8 Essential Guidelines for Creating a Successful Human-AI Experience

Seventeen multicoloured post-it notes are roughly positioned in a square shape on a white board. Each one of them has a hand drawn sketch in pen on them, answering the prompt on one of the post-it notes "AI is...." The sketches are all very different, some are patterns representing data, some are cartoons, some show drawings of things like data centres, or stick figure drawings of the people involved.

In today’s world, whether we are interacting with AI systems for the first time or the hundredth, these tools are designed to provide us with a smooth and effortless user experience. The goal is for users to naturally understand and navigate the tool with ease. This means users must identify what AI can and cannot do to set the right expectations. By doing so, they can get the most out of the AI tool and build trust, which is essential for a positive experience. 

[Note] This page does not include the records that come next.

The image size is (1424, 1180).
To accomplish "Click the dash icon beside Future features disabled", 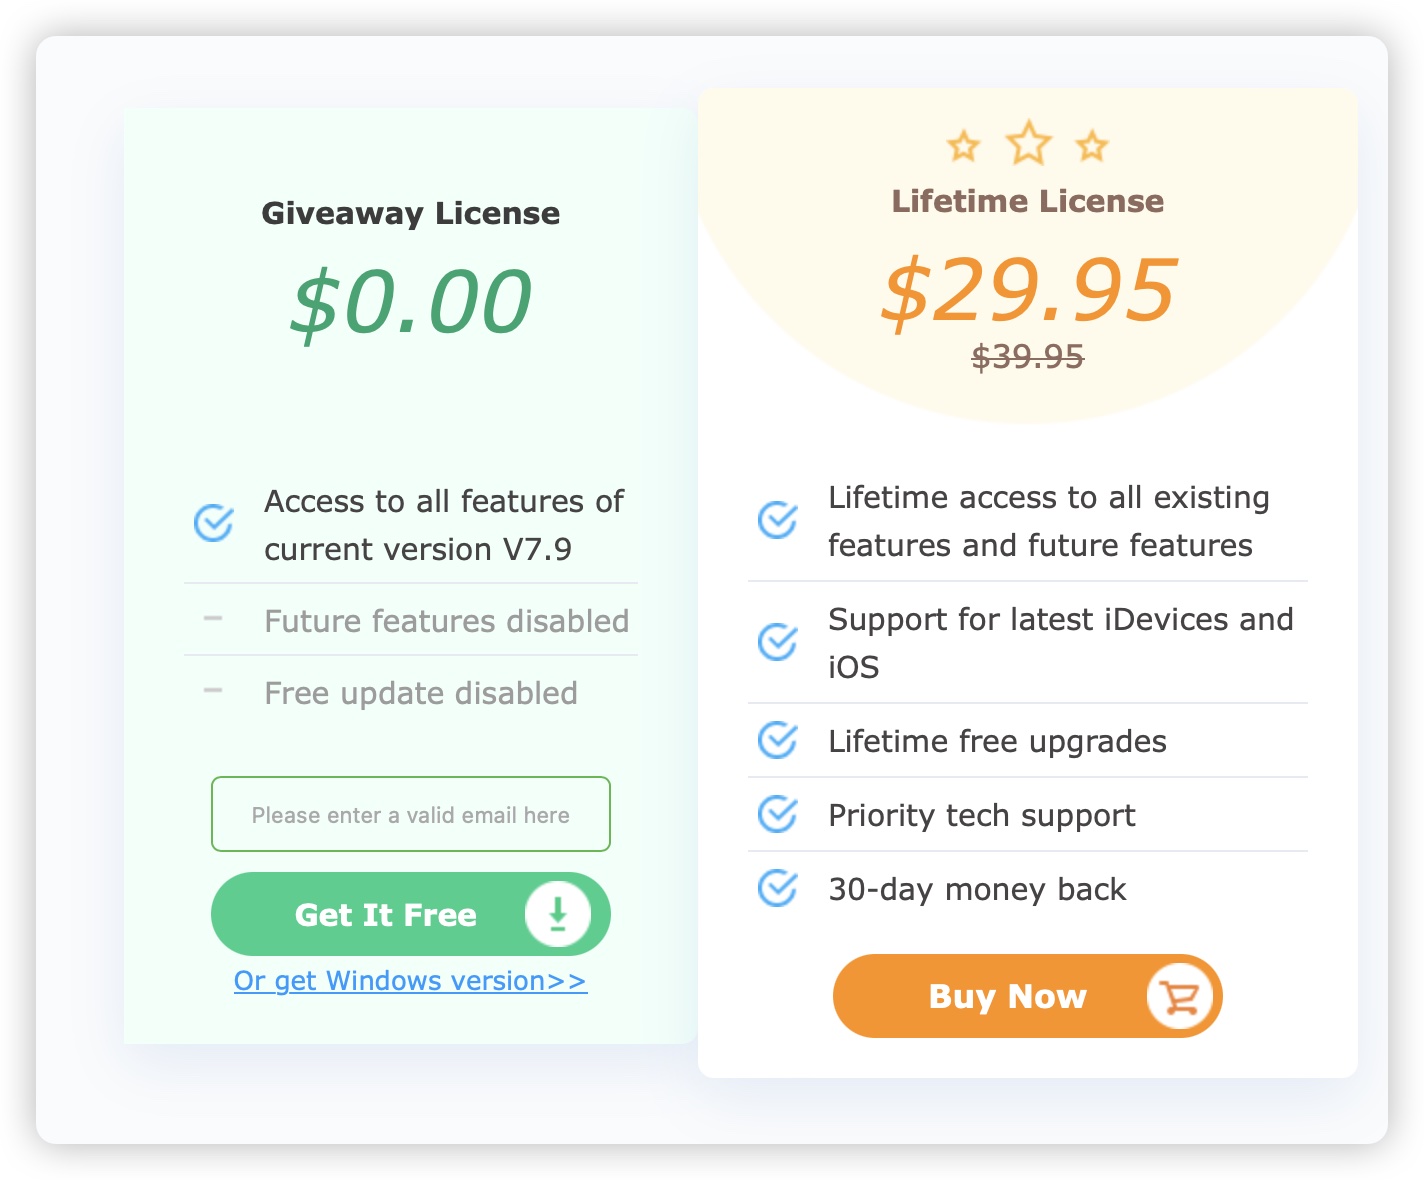I will pyautogui.click(x=213, y=619).
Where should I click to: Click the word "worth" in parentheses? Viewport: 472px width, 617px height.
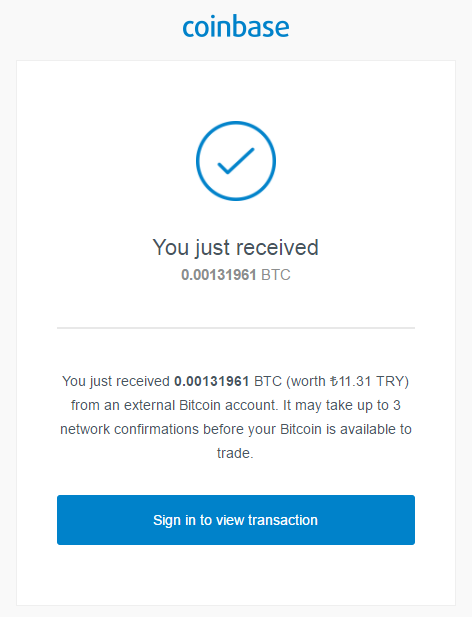(308, 381)
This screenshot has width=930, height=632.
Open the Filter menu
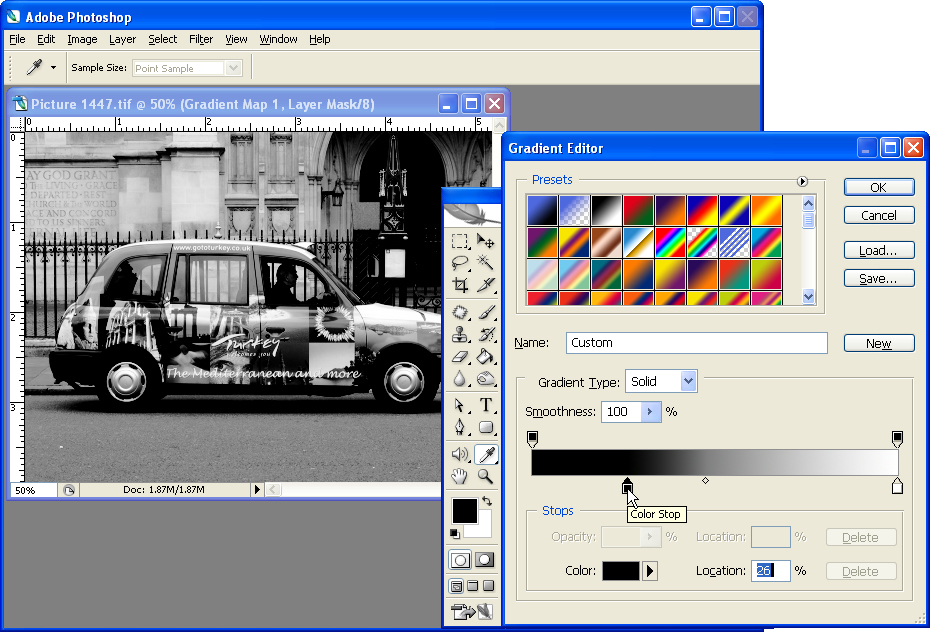pos(201,39)
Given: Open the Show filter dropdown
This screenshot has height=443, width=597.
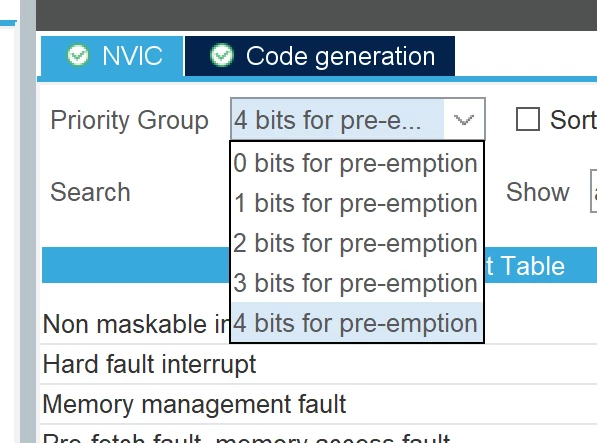Looking at the screenshot, I should point(593,191).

The analysis of 14 commercial AI tools highlighted the essential factors for creating a great user experience with AI. These factors fall into three main themes: 

  1. System Capabilities System Capabilities: Understanding the strengths and limitations of the AI system. 
  2. Trust: Building user confidence in the reliability and consistency of the AI. 
  3. User Feedback: Leveraging user feedback to continuously refine and improve the experience. 

These insights will help developing clear and relevant UX interfaces, ensuring a great user experience with AI. 

A. System Capabilities

First, system capabilities encompass the full range of AI features and its role. It’s crucial to set the right expectations from the start, so the user knows what to do and, more importantly, how to do it. 

Here are four guidelines to help you effectively convey system capabilities through your interface.

  1. Describe the Role of AI in the User Experience  

From the very first interaction, the AI should inform users of its role and the service it provides. The best way to do this is by placing a concise, clear statement on the homepage of your interface that quickly explains what your AI does (Figure 1).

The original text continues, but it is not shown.